WORK ITEM:
Write the data out again, character for character, with no images.

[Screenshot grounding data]
==================================================

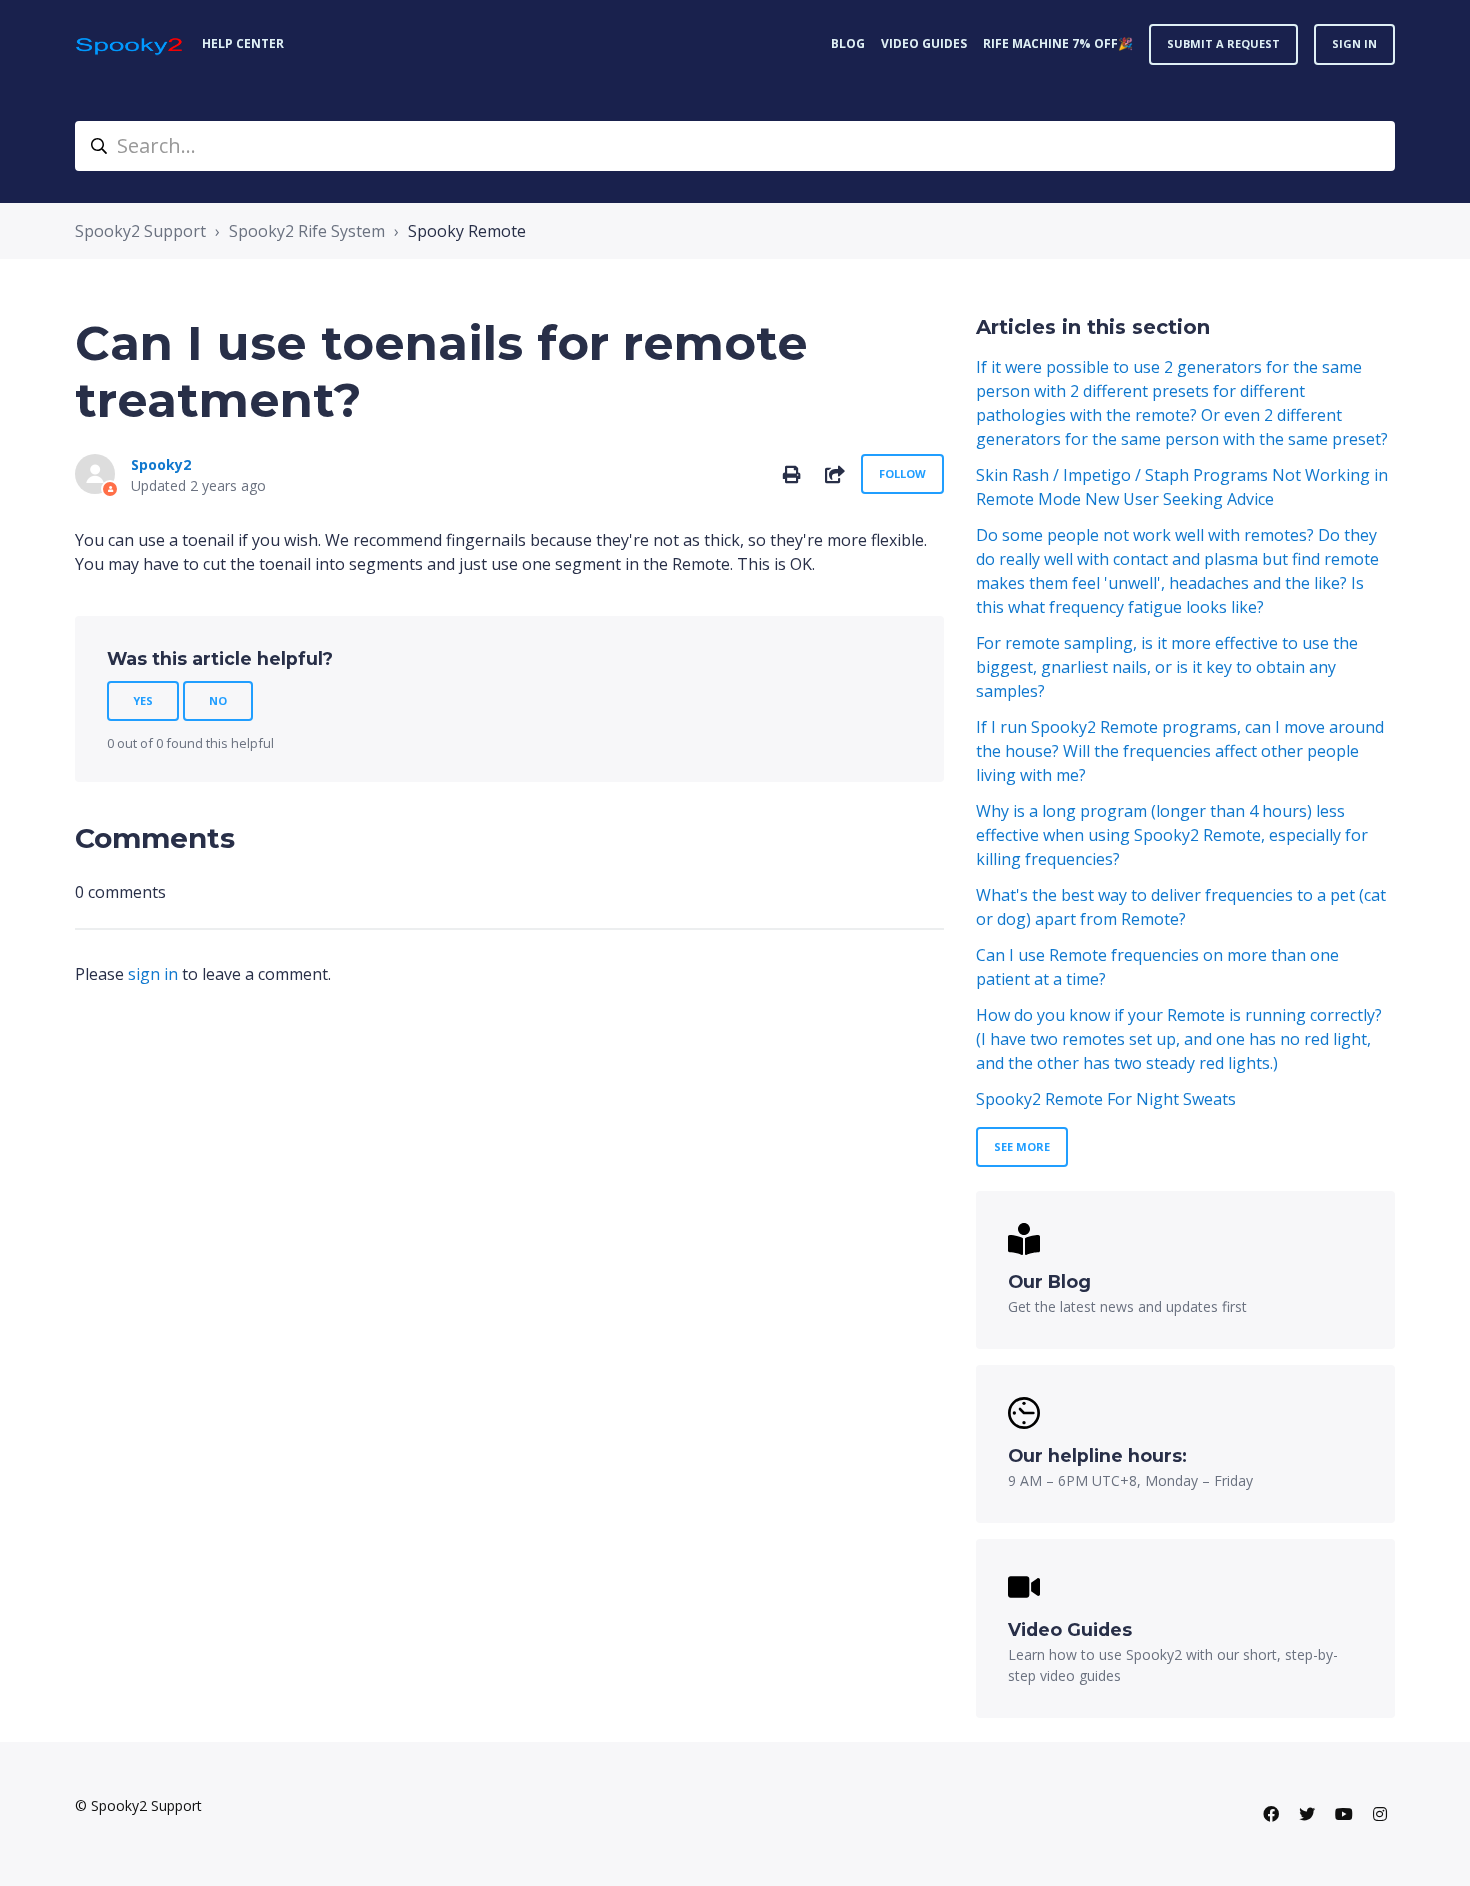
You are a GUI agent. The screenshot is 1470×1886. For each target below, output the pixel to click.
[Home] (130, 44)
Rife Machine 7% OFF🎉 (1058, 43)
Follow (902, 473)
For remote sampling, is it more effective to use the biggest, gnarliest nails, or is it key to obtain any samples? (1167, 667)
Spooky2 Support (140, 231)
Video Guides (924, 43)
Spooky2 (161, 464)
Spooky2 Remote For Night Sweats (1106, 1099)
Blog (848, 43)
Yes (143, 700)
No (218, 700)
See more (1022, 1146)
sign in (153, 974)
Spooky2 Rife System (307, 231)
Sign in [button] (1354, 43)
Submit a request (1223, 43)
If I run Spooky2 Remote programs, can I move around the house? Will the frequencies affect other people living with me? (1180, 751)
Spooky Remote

==================================================

RESULT:
You are a GUI agent. The screenshot is 1470×1886. For each target below, output the pixel to click.
[Home] (130, 44)
Rife Machine 7% OFF🎉 (1058, 43)
Follow (902, 473)
For remote sampling, is it more effective to use the biggest, gnarliest nails, or is it key to obtain any samples? (1167, 667)
Spooky2 Support (140, 231)
Video Guides (924, 43)
Spooky2 (161, 464)
Spooky2 Remote For Night Sweats (1106, 1099)
Blog (848, 43)
Yes (143, 700)
No (218, 700)
See more (1022, 1146)
sign in (153, 974)
Spooky2 Rife System (307, 231)
Sign in [button] (1354, 43)
Submit a request (1223, 43)
If I run Spooky2 Remote programs, can I move around the house? Will the frequencies affect other people living with me? (1180, 751)
Spooky Remote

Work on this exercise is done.